Killer Mike is the people’s champ in “MICHAEL.”
5. EXIT 9 (Ft. Blxst)
“EXIT 9” is simply a good song to me.
“EXIT 9” isn’t the most powerful track on this album at all. As a matter of fact, Killer Mike and featured guest Blxst both sound subdued and laidback in it. With that being said, I rock with how pure it sounds. Not only does Blxst hit us with a smooth-ass hook that is all about reaching success and celebrating hard work, but we also get slick-ass verses from Killer Mike in which he pays homage to the fallen, to the living, and how far he has come. This song will not go over your head at all; it’s something you can relate to a lot.
4. RUN (Ft. Young Thug)
“RUN” feels like an anthem that every black man in America should overplay.

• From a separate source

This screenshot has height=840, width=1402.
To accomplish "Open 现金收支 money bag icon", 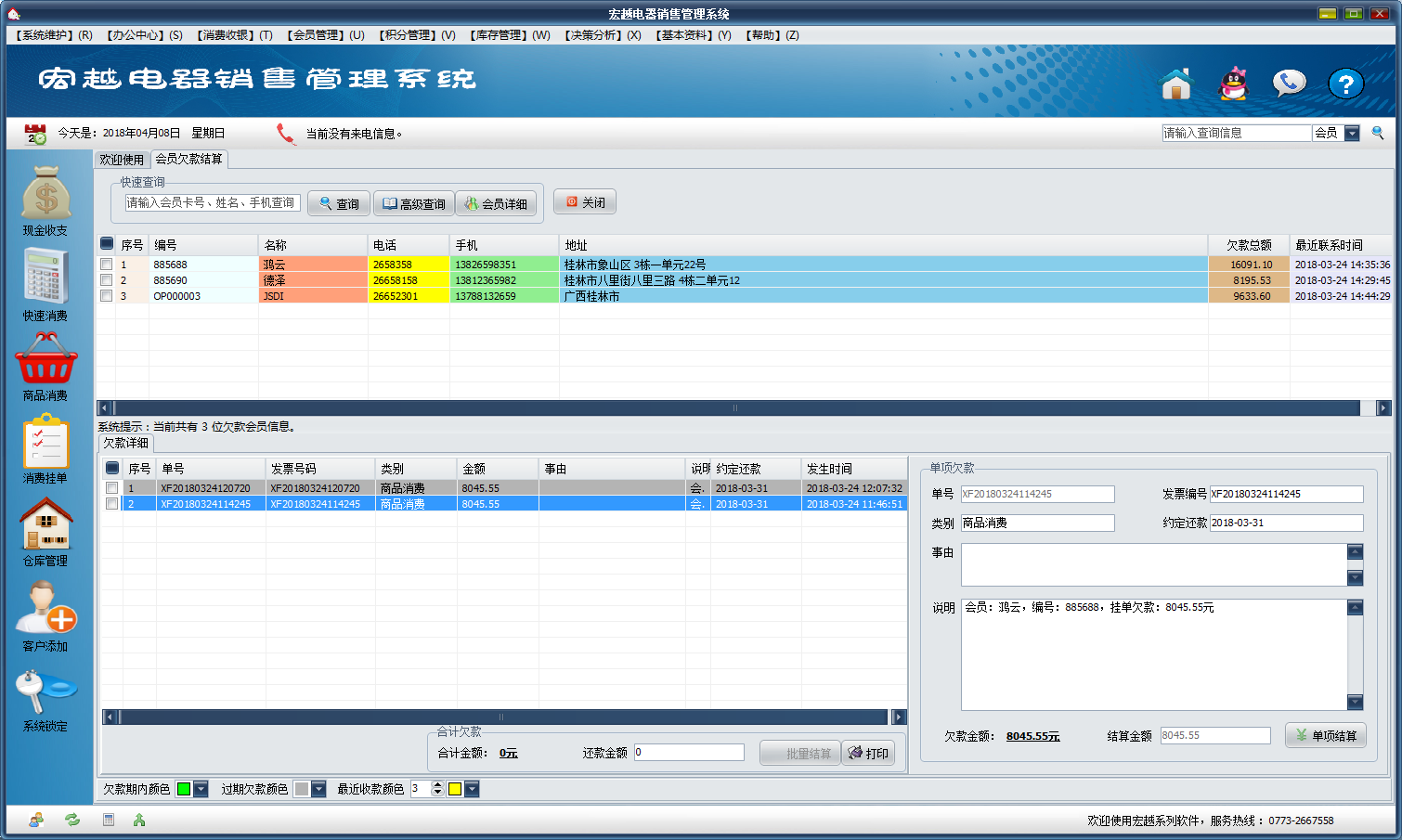I will coord(45,193).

To say that Killer Mike and Young Thug aren’t on the same page on this song is an understatement. While the former raps about overcoming odds as a black man in America, the latter raps about overcoming dust that landed on his Roley. Whatever the case may be, the combination of the two Atlanta legends’ styles makes for a very entertaining listen.
This song boasts a legendary hook, a slow-burning pace that I love, and an overall vibe that makes me want to take my shirt off and playfully wrestle successful black individuals in a mosh pit.
3. DOWN BY LAW
When Killer Mike raps like the rent is due, he’s a top 5 rapper in the game.
I feel bad for you if you pressed play on this album at 2 AM like I did today. When the intro, “DOWN BY LAW,” hits, you get a fiery version of Killer Mike. Throughout the song, which is powered by this triumphant, dramatic beat, Mike uses frenzied flows to call out our judicial system, snakes, those who gave up on GOD, and snitches. He also pays homage to Martin Luther King, Malcolm X, Eric B, Obama, and Atlanta. My negroes and negroettes, I’m sure you’re awake now, right?
CeeLo (Remember him? The “Crazy” man) completes “DOWN BY LAW” with a passionate chorus that you will feel in your soul. Matter of fact, his part reminded me why he was once a The Voice coach.
2. DON’T LET THE DEVIL (Ft. El-P & thankugoodsir)
Killer Mike and El-P drop godly bars in this song.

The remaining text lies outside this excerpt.